Retype the data word for word, starting with its first line and going on through the line that contains "caption-mention: @sunithaparameswaran75 is", with both of those lines included.

[Saved entries]
════════

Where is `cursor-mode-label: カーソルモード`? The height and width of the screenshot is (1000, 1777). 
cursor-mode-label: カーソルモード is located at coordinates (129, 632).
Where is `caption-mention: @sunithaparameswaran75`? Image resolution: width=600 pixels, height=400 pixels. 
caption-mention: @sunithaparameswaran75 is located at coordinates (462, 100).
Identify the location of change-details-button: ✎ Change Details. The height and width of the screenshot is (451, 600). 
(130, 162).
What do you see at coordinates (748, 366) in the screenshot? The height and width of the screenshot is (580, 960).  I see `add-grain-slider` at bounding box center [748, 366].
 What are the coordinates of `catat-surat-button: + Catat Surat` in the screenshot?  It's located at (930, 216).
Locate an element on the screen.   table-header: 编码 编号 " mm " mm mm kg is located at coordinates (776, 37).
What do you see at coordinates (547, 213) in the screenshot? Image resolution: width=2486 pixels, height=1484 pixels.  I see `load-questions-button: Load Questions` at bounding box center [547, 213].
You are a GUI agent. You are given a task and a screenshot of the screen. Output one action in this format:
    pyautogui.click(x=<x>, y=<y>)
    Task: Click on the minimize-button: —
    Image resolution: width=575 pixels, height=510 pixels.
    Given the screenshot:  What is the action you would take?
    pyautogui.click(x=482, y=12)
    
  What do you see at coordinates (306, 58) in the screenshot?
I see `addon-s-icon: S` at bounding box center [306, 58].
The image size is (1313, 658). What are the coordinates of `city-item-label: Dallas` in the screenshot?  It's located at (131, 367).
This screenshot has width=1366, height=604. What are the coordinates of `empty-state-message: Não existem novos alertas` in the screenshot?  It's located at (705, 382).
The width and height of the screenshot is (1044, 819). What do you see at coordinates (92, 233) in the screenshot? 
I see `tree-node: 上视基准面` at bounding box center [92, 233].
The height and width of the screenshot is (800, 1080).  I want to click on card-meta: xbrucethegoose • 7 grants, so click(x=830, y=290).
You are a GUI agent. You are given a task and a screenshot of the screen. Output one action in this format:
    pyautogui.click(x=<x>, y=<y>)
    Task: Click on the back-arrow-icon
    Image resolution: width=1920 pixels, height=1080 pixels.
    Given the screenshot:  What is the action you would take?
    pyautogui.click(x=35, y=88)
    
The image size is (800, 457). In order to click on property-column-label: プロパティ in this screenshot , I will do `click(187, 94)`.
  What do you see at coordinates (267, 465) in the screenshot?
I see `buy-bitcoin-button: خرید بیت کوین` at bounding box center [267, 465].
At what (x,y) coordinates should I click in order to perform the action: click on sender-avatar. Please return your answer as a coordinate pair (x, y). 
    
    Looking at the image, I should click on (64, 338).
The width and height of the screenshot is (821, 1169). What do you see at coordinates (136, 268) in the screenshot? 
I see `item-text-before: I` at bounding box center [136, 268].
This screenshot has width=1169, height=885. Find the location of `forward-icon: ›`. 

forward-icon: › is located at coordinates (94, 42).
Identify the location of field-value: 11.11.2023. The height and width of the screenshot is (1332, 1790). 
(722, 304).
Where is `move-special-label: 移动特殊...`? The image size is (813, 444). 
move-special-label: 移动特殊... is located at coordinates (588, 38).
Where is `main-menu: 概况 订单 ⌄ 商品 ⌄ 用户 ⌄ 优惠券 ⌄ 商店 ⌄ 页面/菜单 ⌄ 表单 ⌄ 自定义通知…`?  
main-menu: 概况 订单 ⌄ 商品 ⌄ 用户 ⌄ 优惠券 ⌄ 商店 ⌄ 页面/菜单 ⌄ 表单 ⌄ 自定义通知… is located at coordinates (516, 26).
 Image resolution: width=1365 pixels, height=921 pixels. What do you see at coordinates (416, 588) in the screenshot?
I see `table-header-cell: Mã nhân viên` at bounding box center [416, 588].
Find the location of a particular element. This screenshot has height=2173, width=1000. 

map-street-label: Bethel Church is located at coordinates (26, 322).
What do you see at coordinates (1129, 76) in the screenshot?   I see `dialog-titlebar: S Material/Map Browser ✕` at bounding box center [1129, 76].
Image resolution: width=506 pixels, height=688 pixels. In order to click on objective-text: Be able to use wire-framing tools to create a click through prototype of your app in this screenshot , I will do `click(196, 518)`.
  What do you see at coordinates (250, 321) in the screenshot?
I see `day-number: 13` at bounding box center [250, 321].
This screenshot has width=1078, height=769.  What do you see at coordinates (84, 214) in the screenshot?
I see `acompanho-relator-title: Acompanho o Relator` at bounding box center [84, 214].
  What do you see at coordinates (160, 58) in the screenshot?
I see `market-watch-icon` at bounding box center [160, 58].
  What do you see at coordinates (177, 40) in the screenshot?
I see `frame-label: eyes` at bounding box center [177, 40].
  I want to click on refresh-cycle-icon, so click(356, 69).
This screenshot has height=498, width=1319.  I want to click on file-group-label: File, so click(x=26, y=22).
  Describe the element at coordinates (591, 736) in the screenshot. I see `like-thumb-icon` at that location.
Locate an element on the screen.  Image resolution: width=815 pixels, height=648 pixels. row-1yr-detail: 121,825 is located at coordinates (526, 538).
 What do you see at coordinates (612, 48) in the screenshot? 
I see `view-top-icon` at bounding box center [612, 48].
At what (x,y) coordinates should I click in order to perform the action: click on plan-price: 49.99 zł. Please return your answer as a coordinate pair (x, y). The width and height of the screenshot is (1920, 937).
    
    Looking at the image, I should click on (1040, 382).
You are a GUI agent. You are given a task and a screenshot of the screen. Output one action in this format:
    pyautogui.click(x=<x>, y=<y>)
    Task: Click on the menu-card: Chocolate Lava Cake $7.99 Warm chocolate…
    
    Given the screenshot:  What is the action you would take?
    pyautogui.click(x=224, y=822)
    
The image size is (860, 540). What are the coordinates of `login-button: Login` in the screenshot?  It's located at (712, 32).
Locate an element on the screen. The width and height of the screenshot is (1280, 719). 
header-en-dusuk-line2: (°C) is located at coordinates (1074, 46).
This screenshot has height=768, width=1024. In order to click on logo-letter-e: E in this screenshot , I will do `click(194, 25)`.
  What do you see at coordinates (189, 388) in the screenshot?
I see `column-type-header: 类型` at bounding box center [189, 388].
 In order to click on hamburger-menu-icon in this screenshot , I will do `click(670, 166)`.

════════

TASK RESULT:
Where is `cursor-mode-label: カーソルモード`? The height and width of the screenshot is (1000, 1777). 
cursor-mode-label: カーソルモード is located at coordinates (129, 632).
Where is `caption-mention: @sunithaparameswaran75`? Image resolution: width=600 pixels, height=400 pixels. 
caption-mention: @sunithaparameswaran75 is located at coordinates (462, 100).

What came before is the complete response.